● YOUR OBJECTIVE
I would like every line of the records below that contains the word "эспрессо" copied.

* * *

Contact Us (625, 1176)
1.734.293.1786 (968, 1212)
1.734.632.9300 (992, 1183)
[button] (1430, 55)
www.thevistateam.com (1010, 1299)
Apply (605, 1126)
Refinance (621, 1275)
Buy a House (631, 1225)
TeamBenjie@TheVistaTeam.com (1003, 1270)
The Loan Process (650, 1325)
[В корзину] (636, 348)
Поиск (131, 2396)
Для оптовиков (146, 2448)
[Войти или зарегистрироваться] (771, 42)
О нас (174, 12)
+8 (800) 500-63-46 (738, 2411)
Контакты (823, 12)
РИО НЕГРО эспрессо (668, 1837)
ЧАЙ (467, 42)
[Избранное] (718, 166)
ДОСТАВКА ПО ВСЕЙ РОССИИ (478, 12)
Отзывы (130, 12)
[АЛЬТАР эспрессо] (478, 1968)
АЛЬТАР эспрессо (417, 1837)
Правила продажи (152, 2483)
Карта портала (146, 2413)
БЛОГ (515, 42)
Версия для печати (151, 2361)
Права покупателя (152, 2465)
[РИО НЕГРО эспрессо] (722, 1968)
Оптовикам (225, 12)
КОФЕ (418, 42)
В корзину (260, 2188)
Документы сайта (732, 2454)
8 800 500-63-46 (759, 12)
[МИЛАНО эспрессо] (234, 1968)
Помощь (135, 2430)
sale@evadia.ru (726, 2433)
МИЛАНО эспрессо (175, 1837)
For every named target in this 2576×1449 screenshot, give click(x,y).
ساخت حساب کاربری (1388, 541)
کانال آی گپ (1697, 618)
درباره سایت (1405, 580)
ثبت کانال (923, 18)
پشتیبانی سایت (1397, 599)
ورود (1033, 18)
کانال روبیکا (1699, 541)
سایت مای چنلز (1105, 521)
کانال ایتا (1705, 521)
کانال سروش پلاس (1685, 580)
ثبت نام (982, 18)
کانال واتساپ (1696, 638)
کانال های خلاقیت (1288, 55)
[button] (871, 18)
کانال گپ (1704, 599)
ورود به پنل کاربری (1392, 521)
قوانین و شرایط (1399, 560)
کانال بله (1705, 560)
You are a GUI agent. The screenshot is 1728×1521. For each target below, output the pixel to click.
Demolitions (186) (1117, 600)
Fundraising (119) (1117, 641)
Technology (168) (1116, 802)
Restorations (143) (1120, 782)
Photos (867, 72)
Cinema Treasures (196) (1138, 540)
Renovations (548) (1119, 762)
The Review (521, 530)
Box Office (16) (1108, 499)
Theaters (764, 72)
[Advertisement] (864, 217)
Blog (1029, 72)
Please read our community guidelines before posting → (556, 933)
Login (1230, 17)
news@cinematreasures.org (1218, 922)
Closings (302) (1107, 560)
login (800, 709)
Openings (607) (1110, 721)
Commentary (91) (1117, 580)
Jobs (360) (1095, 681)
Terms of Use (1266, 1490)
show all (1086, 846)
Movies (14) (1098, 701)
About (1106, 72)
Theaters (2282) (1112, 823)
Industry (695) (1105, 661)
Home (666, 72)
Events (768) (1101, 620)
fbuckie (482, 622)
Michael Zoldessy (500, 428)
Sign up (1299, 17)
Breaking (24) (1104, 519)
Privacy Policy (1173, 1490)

* * *

● WRITTEN ANSWER
РИО НЕГРО эспрессо (668, 1837)
[АЛЬТАР эспрессо] (478, 1968)
АЛЬТАР эспрессо (417, 1837)
[РИО НЕГРО эспрессо] (722, 1968)
[МИЛАНО эспрессо] (234, 1968)
МИЛАНО эспрессо (175, 1837)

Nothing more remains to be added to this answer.